┌────────

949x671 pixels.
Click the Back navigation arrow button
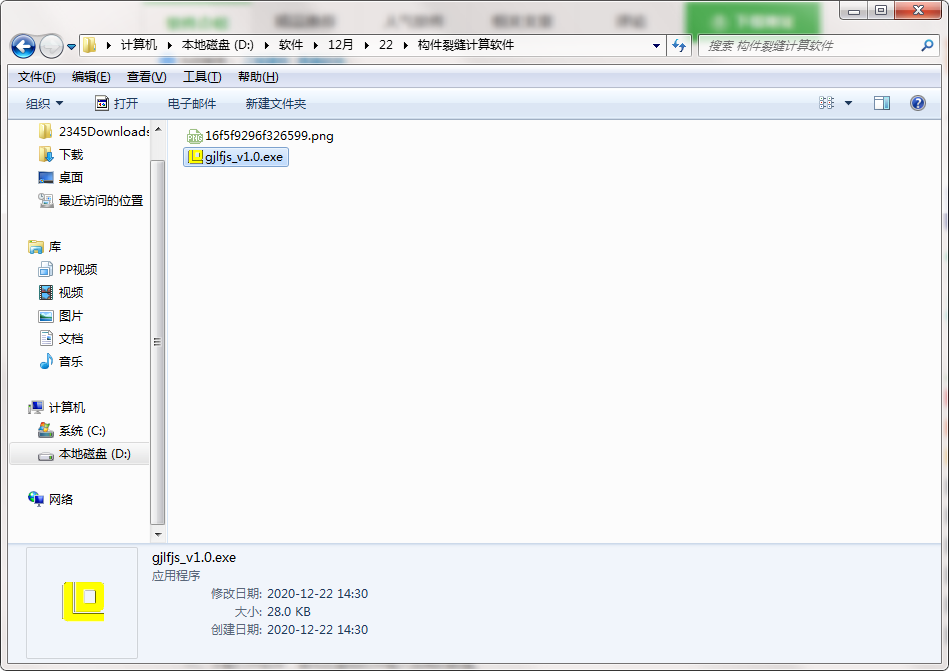tap(23, 46)
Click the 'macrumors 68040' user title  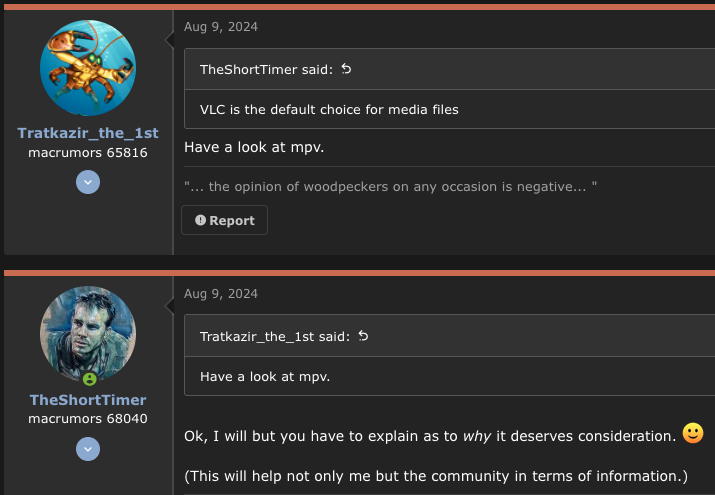click(88, 418)
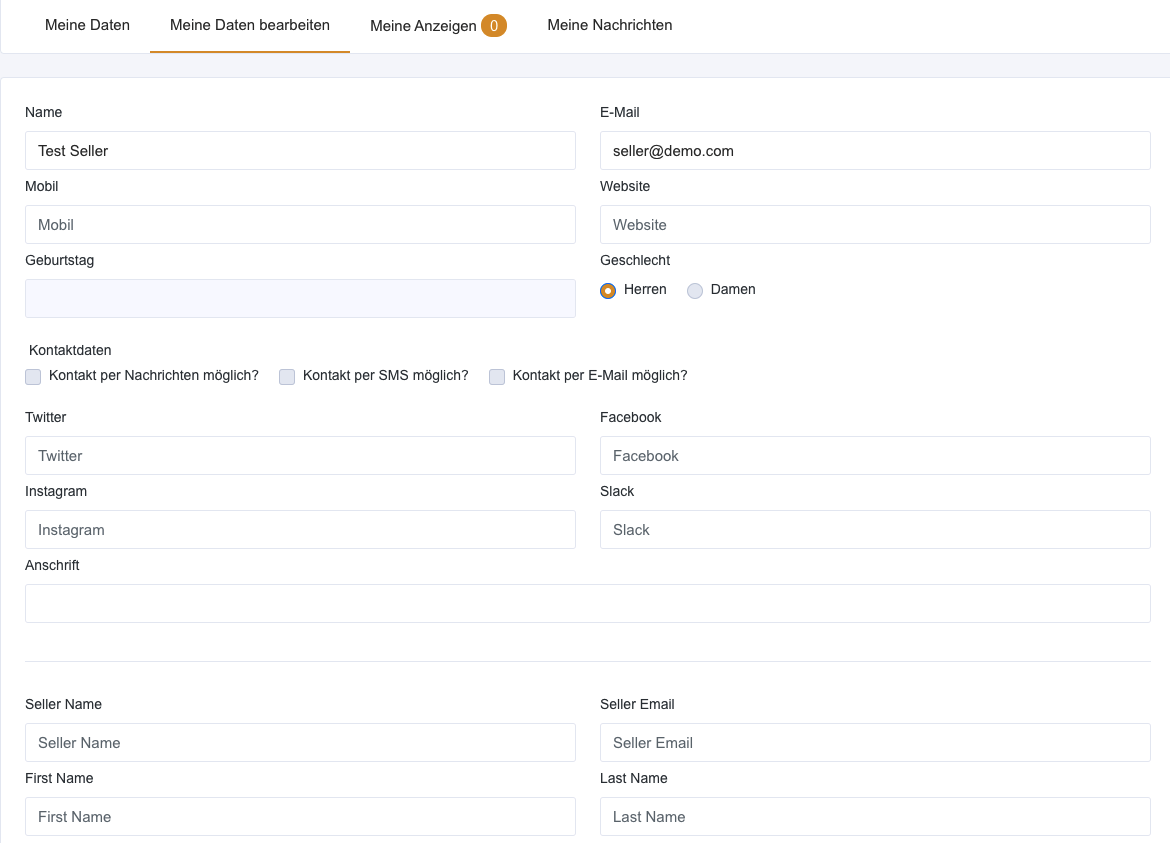1170x843 pixels.
Task: Check Kontakt per E-Mail möglich option
Action: tap(497, 377)
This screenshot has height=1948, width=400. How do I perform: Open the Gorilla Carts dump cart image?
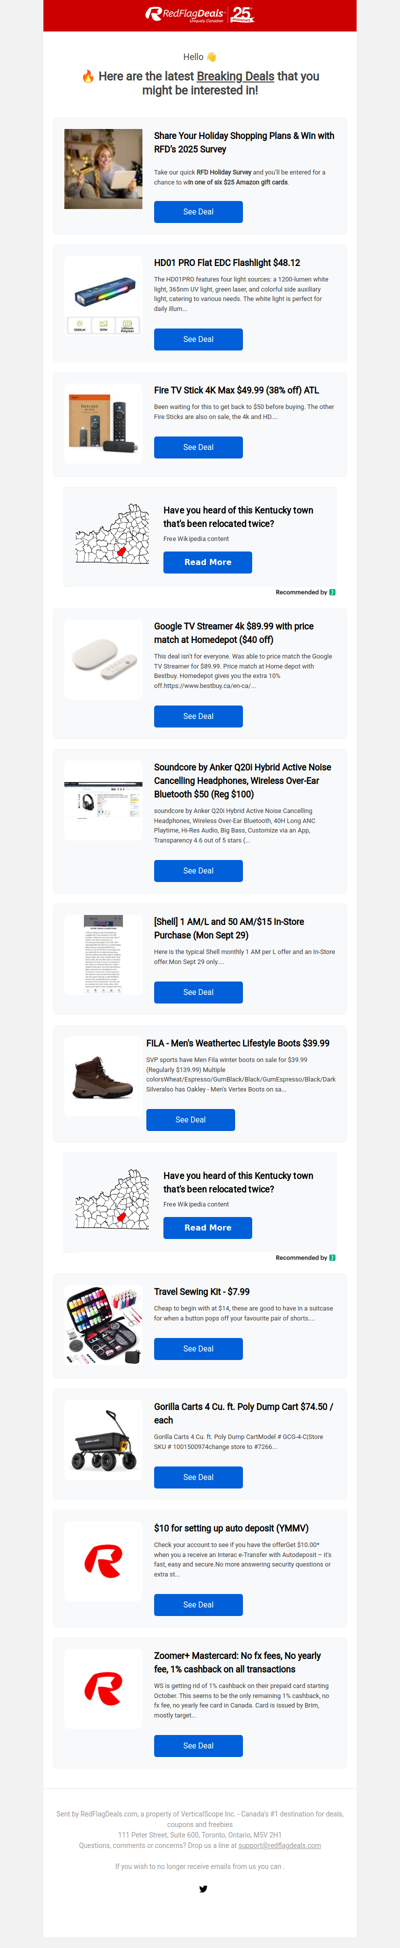[103, 1440]
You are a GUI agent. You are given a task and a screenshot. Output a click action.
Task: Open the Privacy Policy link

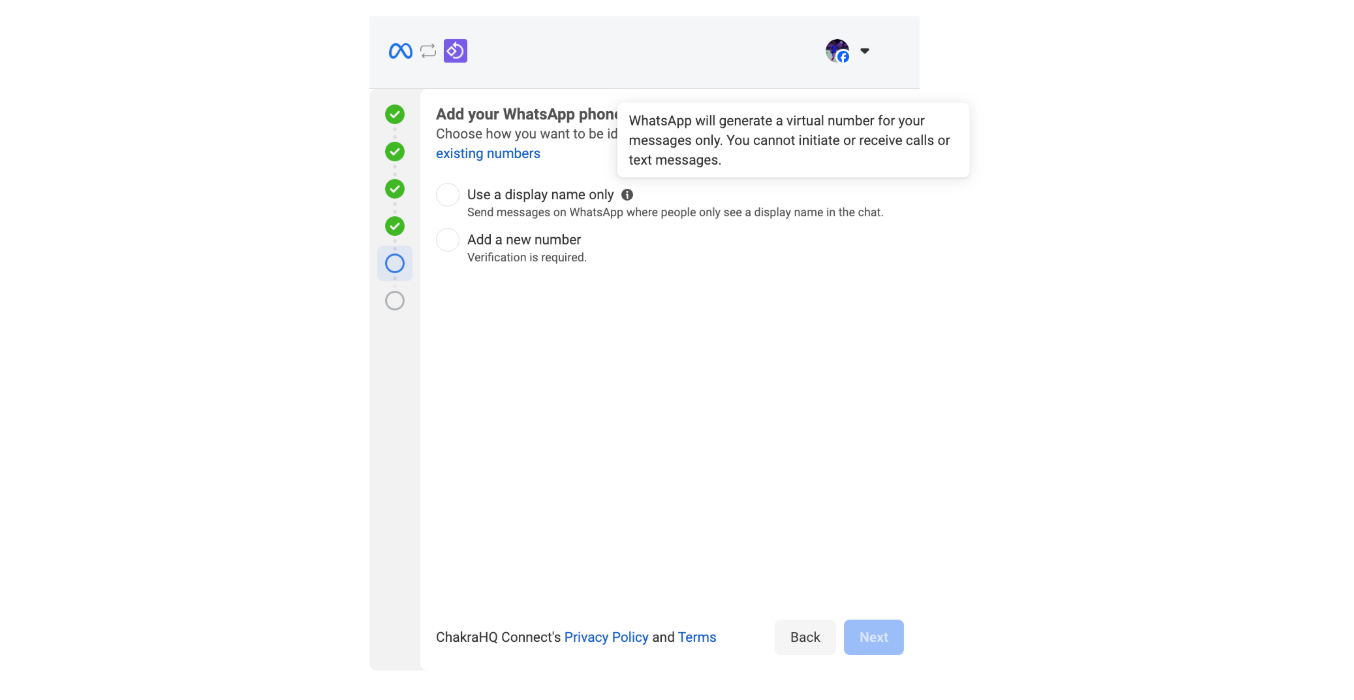[x=606, y=637]
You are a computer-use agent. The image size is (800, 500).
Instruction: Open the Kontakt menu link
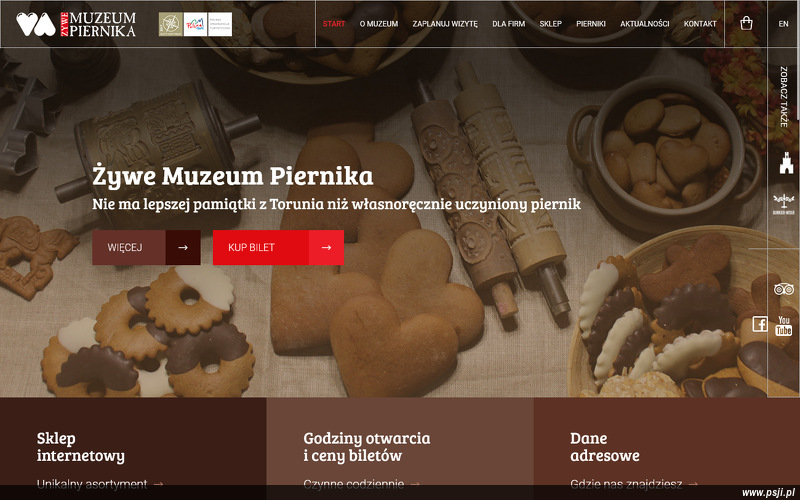click(x=700, y=23)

└────────

[Aim]: Quote the lines starting at the one containing "You are a GUI" and ending at the last line above, leaving out the pictures.

[Output below]:
You are a GUI agent. You are given a task and a screenshot. Output a click action.
Task: Open the Privacy Policy link

[x=606, y=637]
You are a computer-use agent. The image size is (800, 500).
Instruction: Open the Kontakt menu link
click(x=700, y=23)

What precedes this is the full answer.